Só assim a leitura literária vale a pena e tem verdadeiro poder educativo. Faça isso com obras da literatura dos dois últimos séculos durante alguns anos, e depois você lerá a Bíblia com olhos mais penetrantes.
É preciso evitar, naquelas, todo tecnicismo acadêmico e, nesta, toda especulação teológica. Não ‘analise’ o texto, apenas guarde os conteúdos na memória até que eles próprios comecem a lhe mostrar o que desejam lhe mostrar.
Análises técnicas e especulações teológicas, só muitos anos depois de ter assimilado muitos textos dessa maneira. Antes, não.
Leia tudo como se fosse narrativa de acontecimentos reais, sentindo intensamente a presença das situações, personagens, conflitos, etc. Acredite em tudo como se estivesse vendo com os próprios olhos ou vivenciando você mesmo as situações.

(Trecho de um conjunto de dados)
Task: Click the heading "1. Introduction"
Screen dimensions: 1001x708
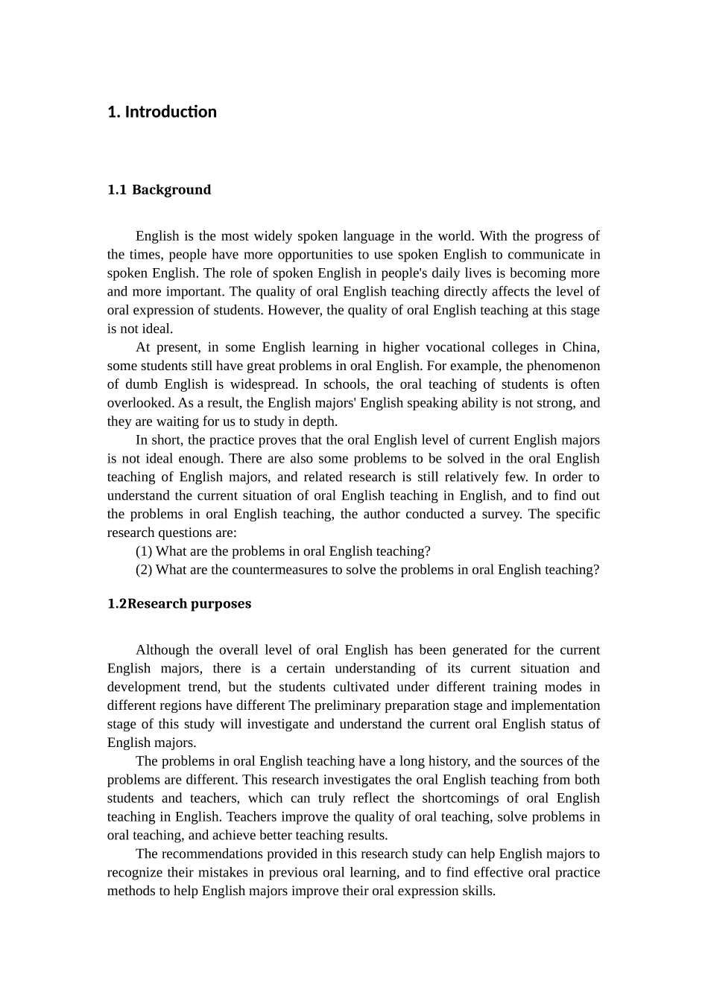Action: click(x=162, y=112)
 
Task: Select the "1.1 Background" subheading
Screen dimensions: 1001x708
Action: click(x=159, y=189)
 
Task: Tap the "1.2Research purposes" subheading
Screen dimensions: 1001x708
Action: click(x=179, y=603)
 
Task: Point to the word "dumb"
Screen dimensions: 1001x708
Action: click(x=139, y=384)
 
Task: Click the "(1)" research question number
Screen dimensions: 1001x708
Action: click(x=144, y=551)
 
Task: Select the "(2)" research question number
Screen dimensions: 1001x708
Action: click(x=144, y=570)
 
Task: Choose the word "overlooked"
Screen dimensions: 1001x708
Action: click(x=140, y=403)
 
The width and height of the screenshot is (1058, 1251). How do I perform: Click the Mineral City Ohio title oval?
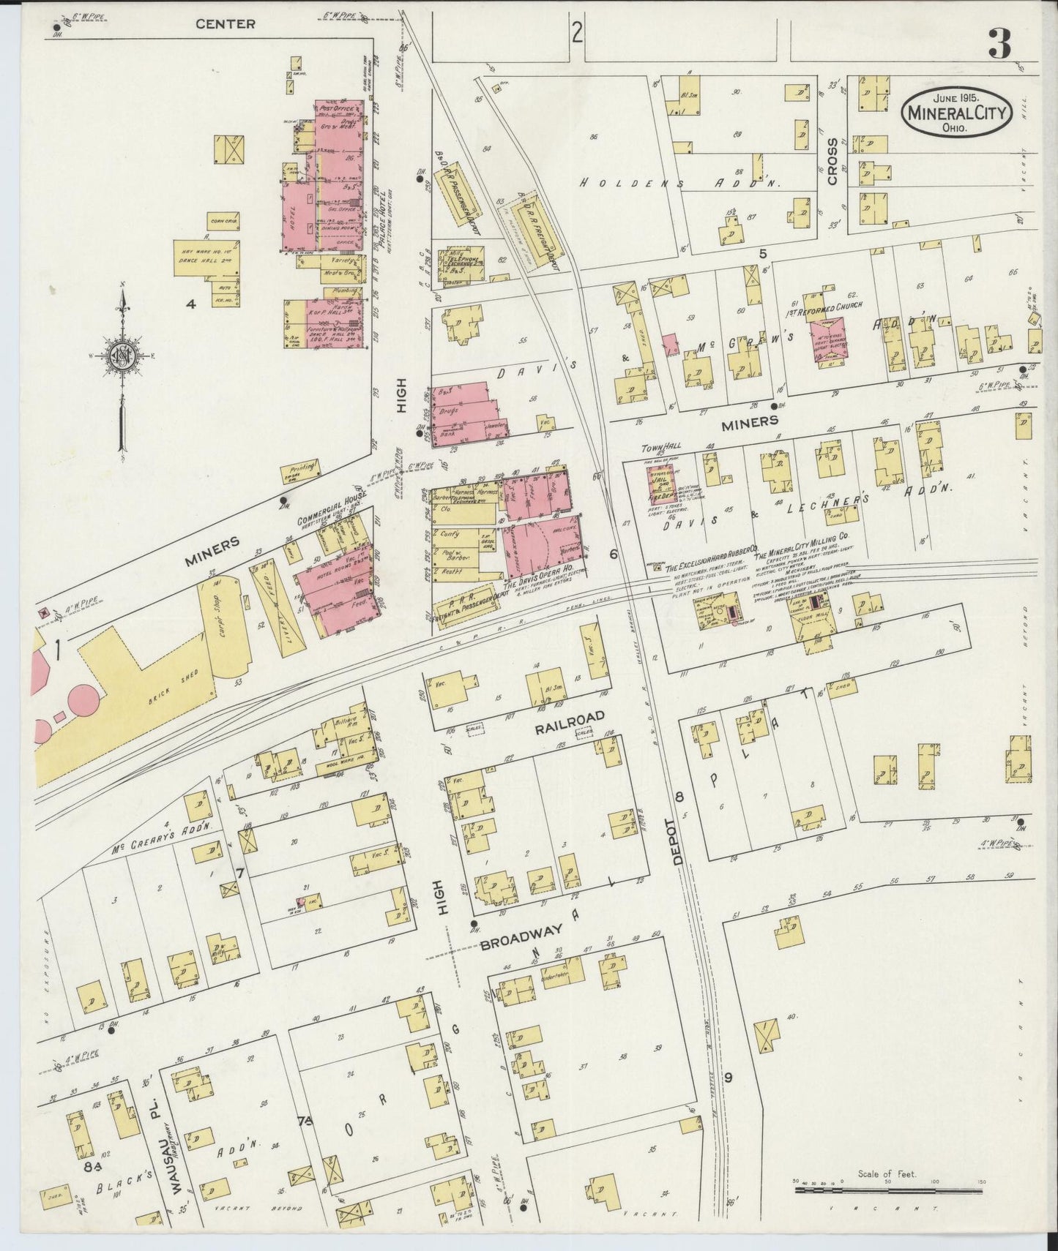957,112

▶ Tarefas a realizar:
**1)** Reescreva a parte do texto sobre leitura literária que começa nas palavras que contêm "Só assim a leitura" e termina em "maneira. Antes, não.", trocando "memória" por "lembrança".
**2)** Prossiga o texto sobre leitura literária a partir do ponto em que ele termina.
As linhas não têm nenhuma relação com o que se pede aqui.

▶ Respostas em ordem:
**1)**
Só assim a leitura literária vale a pena e tem verdadeiro poder educativo. Faça isso com obras da literatura dos dois últimos séculos durante alguns anos, e depois você lerá a Bíblia com olhos mais penetrantes.
É preciso evitar, naquelas, todo tecnicismo acadêmico e, nesta, toda especulação teológica. Não ‘analise’ o texto, apenas guarde os conteúdos na lembrança até que eles próprios comecem a lhe mostrar o que desejam lhe mostrar.
Análises técnicas e especulações teológicas, só muitos anos depois de ter assimilado muitos textos dessa maneira. Antes, não.

**2)**
Com essa prática, aos poucos as histórias da Bíblia se tornarão tão transparentes para você como se fossem notícias de hoje em dia, sem que você precise “interpretá-las”.
___
[11] É preciso ler a Bíblia sem a carga de lições morais e teológicas que geralmente antecedem e deformam a sua leitura. É preciso lê-la como se você estivesse VENDO tudo se passar diante dos seus olhos ou mesmo sentindo na carne como se você fosse um dos personagens. Mas você não conseguirá fazer isso com a Bíblia se antes não fizer o mesmo com MUITAS histórias da literatura simplesmente humana.
Tem muita gente que discute Bíblia o dia inteiro e até hoje não entendeu isso.”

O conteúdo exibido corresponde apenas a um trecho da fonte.